我有两个列表,list1
和list2
。前者由簇值组成,后者由簇值组成。每个列表中的元素都是严格相关的,例如list1[[1]]
有13个数字,而list2[[1]]
有13个对应于list1
中每个值的pvalues。然后,我有另一个列表list3
,根据list1
中的数字对一定数量的pvalues(在我的实际情况下至少有100个)进行分类,即list3['1']
将具有对应于值1
的list2
的所有pvalues。这里是一些对象的例子,以澄清问题。创建一个矩阵列表,其中列是基于列表的排列
list1
# $cluster.1
# [1] 1 2 12 58 31 41 44 24
#
# $cluster.2
# [1] 6 56 46 44
#
# $cluster.3
# [1] 1 63 74 4 12
#
# $cluster.4
# [1] 49 112 9 34 4 76 48 18 20 64
#
# $cluster.5
# [1] 14 22 63 47 36 6 40 7 2 4 90 16 20 15 14 18 76 35
#
# $cluster.6
# [1] 1 9 1 8 2 2 51 36 3 212 33 12 88 23
list2
# $cluster.1
# [1] 0.6591487 0.8994453 0.1538042 0.6964092 0.8401874 0.3814041 0.4633218
# [8] 0.7244993
#
# $cluster.2
# [1] 0.8497138 0.5865632 0.1077595 0.6833493
#
# $cluster.3
# [1] 0.3361554 0.6120117 0.0981049 0.5463973 0.3299392
#
# $cluster.4
# [1] 0.66537320 0.92404972 0.03616409 0.20704537 0.40120409 0.68727494
# [7] 0.60326315 0.08871090 0.71780273 0.09714994
#
# $cluster.5
# [1] 0.5926167 0.4155177 0.5230090 0.3620749 0.8698867 0.2490805 0.2775648
# [8] 0.1876079 0.5346257 0.6736455 0.3626760 0.8941776 0.4278336 0.7944475
# [15] 0.6687182 0.0171974 0.2931373 0.3987727
#
# $cluster.6
# [1] 0.3222530 0.1097813 0.3014139 0.9999900 0.5232969 0.4544731 0.4342567
# [8] 0.9999900 0.5435826 0.1937477 0.1713069 0.7474790 0.1683223 0.8814443
list3[1:2]
# $`1`
# [1] 0.2977049 0.3080035 0.3445133 0.2938342 0.3630210 0.3037416 0.2841442
# [8] 0.2777617 0.3366143 0.3121525 0.2460582 0.3229141 0.3283752 0.4038269
# [15] 0.3220467 0.3059212 0.2960296 0.3747395 0.3228451 0.2894994 0.3609505
# [22] 0.3447814 0.2993272 0.3088115 0.3255970
#
# $`2`
# [1] 0.21775479 0.98620413 0.25035841 0.31131319 0.48057769 0.98633571
# [7] 0.20208590 0.39117415 0.55579118 0.23737710 0.37548844 0.20139280
# [13] 0.49689904 0.34500830 0.19796570 0.45113871 0.20210998 0.51241253
# [19] 0.49254870 0.50922946 0.20125218 0.21230656 0.23612062 0.13508699
# [25] 0.48944306
的list3
是基于前两个列表,即,的list1
第一元件是具有list2
第一元件的p值相关联的数字。因此,list3
包括对应于相同编号的所有pvalues,例如编号为2的所有pvalues。直到现在,我有兴趣构建一个矩阵列表,其中list1
的元素被取代元素来自list3
用相同的数字。我的命令来做到这一点是:
list4 <- lapply(list1, function(x) sapply(x, function(i, l)
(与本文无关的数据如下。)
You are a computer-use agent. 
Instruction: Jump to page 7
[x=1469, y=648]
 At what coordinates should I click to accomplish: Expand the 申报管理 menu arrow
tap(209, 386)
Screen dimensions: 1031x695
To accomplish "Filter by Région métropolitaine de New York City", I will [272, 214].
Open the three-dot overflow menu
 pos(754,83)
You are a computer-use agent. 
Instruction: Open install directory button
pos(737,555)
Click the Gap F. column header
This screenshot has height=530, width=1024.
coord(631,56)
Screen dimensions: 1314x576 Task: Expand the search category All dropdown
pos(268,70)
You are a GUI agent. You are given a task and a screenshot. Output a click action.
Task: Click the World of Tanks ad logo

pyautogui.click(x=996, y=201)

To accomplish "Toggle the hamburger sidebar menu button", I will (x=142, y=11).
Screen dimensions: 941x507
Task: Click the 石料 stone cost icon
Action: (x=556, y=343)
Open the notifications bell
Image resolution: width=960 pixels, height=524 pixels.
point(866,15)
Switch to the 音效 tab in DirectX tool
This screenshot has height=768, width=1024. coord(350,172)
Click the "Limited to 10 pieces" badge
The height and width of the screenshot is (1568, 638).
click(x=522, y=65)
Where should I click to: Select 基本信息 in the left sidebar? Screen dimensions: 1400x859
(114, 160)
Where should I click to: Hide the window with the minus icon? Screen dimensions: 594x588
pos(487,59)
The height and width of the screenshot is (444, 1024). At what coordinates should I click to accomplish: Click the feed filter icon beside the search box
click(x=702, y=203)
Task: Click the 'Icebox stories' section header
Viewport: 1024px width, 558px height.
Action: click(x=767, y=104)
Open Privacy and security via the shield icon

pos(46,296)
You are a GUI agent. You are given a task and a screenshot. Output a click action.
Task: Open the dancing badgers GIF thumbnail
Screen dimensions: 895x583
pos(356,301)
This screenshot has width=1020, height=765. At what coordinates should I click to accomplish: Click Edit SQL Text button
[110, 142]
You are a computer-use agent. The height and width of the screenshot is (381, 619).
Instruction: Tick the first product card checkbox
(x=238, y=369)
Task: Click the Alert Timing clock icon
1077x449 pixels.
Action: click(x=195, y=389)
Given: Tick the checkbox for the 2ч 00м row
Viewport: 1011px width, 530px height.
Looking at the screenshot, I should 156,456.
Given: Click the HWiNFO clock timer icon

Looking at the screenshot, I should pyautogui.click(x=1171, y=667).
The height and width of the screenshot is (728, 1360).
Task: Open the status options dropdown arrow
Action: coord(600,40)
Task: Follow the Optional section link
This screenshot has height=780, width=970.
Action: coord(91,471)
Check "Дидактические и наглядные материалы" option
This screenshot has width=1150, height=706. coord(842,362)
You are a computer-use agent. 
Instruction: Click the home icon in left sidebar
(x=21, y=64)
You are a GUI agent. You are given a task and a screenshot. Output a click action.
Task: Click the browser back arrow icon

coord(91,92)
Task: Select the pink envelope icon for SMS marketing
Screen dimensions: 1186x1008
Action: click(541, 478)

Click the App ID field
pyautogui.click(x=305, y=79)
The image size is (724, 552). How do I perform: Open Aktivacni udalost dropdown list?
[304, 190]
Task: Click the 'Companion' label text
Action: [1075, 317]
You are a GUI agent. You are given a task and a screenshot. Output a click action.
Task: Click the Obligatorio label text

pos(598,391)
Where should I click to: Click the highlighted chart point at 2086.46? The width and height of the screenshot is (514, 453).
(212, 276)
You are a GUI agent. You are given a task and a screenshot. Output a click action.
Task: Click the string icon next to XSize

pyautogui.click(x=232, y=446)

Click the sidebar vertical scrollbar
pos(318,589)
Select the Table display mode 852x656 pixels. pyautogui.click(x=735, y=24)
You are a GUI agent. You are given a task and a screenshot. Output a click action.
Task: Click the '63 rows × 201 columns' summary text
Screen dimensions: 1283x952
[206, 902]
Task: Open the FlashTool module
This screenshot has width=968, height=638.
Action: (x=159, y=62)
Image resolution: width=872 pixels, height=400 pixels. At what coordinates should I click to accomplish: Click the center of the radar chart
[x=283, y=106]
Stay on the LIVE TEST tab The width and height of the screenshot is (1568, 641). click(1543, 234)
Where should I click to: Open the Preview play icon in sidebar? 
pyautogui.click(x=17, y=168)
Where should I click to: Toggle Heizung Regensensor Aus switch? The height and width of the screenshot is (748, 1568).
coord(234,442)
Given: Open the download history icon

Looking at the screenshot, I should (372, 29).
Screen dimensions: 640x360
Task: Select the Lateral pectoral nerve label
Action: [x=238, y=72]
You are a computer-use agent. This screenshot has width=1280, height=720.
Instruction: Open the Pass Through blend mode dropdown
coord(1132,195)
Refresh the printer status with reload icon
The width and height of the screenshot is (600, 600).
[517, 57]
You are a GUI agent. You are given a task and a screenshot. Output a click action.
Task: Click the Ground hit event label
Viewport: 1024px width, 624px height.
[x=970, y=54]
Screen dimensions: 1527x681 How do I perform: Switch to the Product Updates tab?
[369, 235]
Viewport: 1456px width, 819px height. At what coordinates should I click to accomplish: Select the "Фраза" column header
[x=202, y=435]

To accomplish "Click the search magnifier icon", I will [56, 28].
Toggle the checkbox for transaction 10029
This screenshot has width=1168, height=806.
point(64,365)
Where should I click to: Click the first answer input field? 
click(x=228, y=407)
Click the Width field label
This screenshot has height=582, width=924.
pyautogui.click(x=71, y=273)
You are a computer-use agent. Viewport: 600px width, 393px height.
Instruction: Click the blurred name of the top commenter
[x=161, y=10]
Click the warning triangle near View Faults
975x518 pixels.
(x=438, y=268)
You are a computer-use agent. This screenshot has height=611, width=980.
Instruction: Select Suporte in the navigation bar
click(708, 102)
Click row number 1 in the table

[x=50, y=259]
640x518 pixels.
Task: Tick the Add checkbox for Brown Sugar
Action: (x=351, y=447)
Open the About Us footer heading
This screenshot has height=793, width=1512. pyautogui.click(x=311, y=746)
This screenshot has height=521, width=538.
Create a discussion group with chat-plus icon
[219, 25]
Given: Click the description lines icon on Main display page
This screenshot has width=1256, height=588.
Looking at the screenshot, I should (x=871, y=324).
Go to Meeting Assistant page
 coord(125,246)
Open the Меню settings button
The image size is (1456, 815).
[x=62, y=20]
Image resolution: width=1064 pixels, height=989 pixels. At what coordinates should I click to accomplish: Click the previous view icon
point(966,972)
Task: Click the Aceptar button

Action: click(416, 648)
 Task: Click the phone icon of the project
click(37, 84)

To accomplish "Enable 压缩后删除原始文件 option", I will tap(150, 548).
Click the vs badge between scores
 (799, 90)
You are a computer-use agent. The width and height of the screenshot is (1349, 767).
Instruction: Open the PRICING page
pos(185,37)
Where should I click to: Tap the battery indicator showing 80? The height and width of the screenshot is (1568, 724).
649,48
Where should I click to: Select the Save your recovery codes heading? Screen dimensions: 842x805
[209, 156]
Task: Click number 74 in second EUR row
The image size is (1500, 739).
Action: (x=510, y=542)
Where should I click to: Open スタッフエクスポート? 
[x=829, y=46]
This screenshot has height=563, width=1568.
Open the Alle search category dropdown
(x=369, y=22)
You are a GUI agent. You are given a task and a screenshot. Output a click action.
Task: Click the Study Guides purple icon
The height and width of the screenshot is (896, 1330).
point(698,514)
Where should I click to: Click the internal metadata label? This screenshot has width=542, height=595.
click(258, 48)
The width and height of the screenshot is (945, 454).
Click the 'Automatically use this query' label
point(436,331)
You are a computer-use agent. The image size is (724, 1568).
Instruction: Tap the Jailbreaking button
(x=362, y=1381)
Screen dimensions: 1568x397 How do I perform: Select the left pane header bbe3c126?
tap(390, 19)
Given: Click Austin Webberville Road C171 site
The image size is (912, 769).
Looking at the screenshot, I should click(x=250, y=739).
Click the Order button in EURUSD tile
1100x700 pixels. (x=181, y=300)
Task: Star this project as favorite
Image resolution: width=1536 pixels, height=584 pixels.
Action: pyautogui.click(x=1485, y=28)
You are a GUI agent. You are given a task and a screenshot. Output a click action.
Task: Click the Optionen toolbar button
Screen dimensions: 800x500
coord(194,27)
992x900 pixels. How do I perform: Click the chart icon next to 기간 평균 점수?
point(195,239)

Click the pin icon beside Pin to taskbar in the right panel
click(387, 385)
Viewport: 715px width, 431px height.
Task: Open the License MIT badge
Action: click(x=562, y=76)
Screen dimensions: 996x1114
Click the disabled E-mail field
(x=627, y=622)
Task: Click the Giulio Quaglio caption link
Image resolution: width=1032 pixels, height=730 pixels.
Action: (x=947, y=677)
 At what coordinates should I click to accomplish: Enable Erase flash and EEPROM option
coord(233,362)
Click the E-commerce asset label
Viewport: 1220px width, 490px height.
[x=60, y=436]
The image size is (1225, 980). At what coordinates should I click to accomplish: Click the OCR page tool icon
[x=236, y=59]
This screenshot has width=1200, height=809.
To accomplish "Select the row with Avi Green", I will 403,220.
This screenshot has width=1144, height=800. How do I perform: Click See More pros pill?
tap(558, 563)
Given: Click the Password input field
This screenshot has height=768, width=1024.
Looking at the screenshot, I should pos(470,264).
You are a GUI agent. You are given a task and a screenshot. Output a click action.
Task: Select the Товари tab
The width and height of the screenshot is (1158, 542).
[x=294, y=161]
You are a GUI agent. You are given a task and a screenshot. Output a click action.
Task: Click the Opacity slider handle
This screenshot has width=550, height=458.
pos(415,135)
sample(l[[as.character(i)]], 10, replace=T), l=list3))
而这个命令给了我这种输出的
list4[[2]]
# [,1] [,2] [,3] [,4]
# [1,] 0.7983852 0.29404183 0.2416229 0.3018420
# [2,] 0.7398054 0.41266109 0.9253389 0.3249007
# [3,] 0.1150981 0.24138907 0.4040050 0.8335943
# [4,] 0.4564887 0.28336511 0.2520307 0.5460348
# [5,] 0.2810911 0.92870457 0.6865136 0.4851188
# [6,] 0.6396584 0.68957506 0.8336891 0.1355544
# [7,] 0.3365557 0.01609222 0.2504679 0.1974983
# [8,] 0.2307067 0.99999000 0.8328432 0.6538944
# [9,] 0.9999900 0.84980684 0.5590235 0.2566799
# [10,] 0.5791690 0.27672559 0.3584696 0.8335943
不过,现在我想建立每个群集的排列,但避免品尝的p值集群在list3
。因此,作为示例,对于list1['cluster.1]
,我想从list3
中删除list2['cluster.1']
中的pvalues,对于list1
中的其余集群也是如此。
任何帮助将不胜感激。
非常感谢
UPDATE,
发表意见之后我会更新过程中得到这些名单和最后的愿望输出。这些列表来自同〜17000行3列的data.frame,和示例如下:
head(pvals)
# gene pval mac
#1 A1CF 0.896076585 26
#2 ABCC2 0.376808322 571
#3 ABI1 0.048601644 27
#4 ABLIM1 0.729589080 63
#5 ACADSB 0.001609905 50
#6 ACBD5 0.446628090 11
的list3
来自柱MAC的分裂在pvals
data.frame:
split.mac = split(pvals, pvals[,3])
mac.pval = lapply(split.mac, '[[', 2)
pvals.order <- pvals[order(pvals$mac),]
然后,我生成包含每个元素的至少100个基因
l3 <- list()
ll1 <- length(mac.pval)
length(l3) <- ll1
set.seed(4)
for (i in 1:ll1) {
vec1 <- mac.pval[[i]]
jl <- 1; jr <- 1;
while (length(vec1) < 100) {
if(i==1 || i-jl==0) {
vec1 <- c(vec1, mac.pval[[i+jr]])
jr <- jr+1
} else if (i==ll1 || jr+i==ll1) {
vec1 <- c(vec1, mac.pval[[i-jl]])
jl <- jl+1
} else {
vec1 <- c(vec1, mac.pval[[i-jl]], mac.pval[[i+jr]])
jl <- jl+1
jr <- jr+1
}
}
l3[[i]] <- vec1
}
names(l3) <- names(mac.pval)
list3 <- l3
clusters <- strsplit(readLines("clusters.txt"), "\t") # the output is a list with gene names
然后,list1
和“list2中列表pvalues` data.frame
list2 <- lapply(clusters, function(x) {
pvals[match(as.character(unlist(x)), as.character(pvals[[1]])), 2]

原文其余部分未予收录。